Routable co-founder and CTO Tom Harel writes in the PYMNTS e-book “Baseline 2022: What the Next Six Months Holds” that payment companies can weather the tough economy if they become more efficient, focus on creating attractive products, watch inflation closely and keep in mind that cyclical resets are a necessary evil.
As for the rest of 2022, it’s time to pull back and prepare to weather turbulent market conditions. Payments companies will need to be vigilant in dealing with a tough economy. But there are key ways businesses can prepare.
The biggest change for businesses will be to become more efficient. They will have to do more with less. In times of uncertainty, investors and markets reward tangible profits, rather than high growth numbers that may not be sustainable. A good example is neobanks that have shown growth — sometimes at a cost that doesn’t make sense (see Varo bank news and its $45 acquisition cost for a gain of $24 a year , i.e. an ROI of almost two years). The easiest way to increase financial efficiency is to cut costs, which unfortunately can mean more layoffs. It might not be possible to get a good ROI model for some of these companies, which could cause them to fold.
Another key to success in a turbulent economy is to build something people want. This is the motto of the YC that I have adopted.
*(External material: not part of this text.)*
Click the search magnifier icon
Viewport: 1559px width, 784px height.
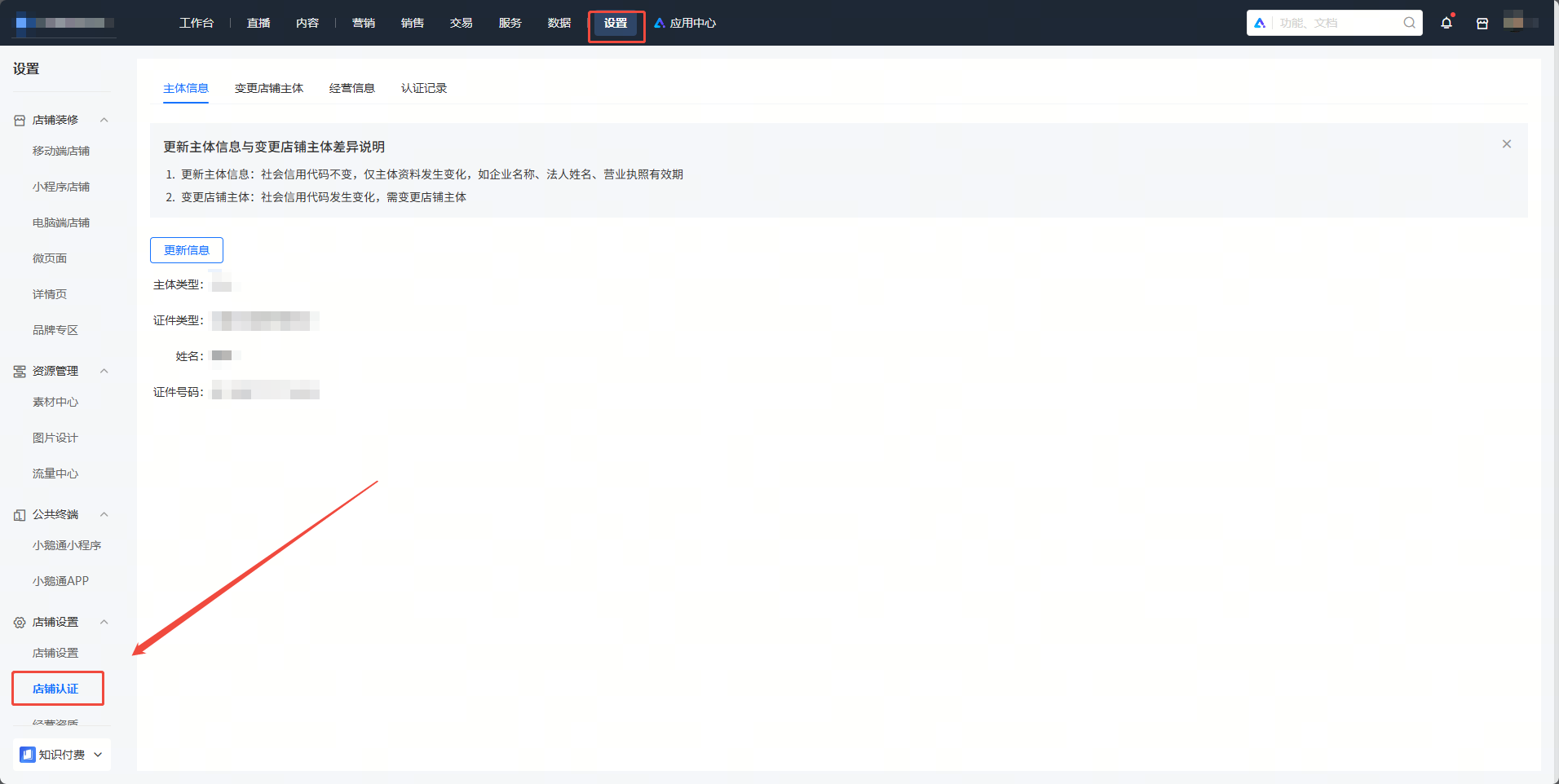[1409, 23]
If you build something that people want and need, there will be opportunities to gain market share, regardless of economic conditions. Payment technology is still needed. We depend on it every day and just because the valuation bubble has burst doesn’t mean what we’re building isn’t necessary. Venmo and PayPal have not seen a significant drop in usage because their services are needed. The key to ensuring longevity is to deliver technology that delivers tangible benefits to consumers and businesses.
Businesses will need to closely monitor the rate of inflation for the rest of the year. As long as inflation is perceived as high, the Federal Reserve will step on the brakes. The higher the inflation, the more brutal the slowdown will be. Although the labor market appears healthy, data on it lags other more fluid market indicators, and many jobs were created when cash and financing were cheap. Many of those jobs may not stay under the new high-cost capital standard.
Finally, it is important to remember that resetting asset prices is good for the economy. We managed an inflated market (no pun intended) in which asset valuations were far from the established norm. Valuations for startups in particular were at an all-time high, creating bizarre incentives that rewarded growth at all costs, rather than a healthier focus on revenue and profits. Now is the time to run the marathon rather than the sprint. Vigilance, efficiency and an increased focus on return on investment can help foster a more stable economic environment for the digital and payment economy in the future.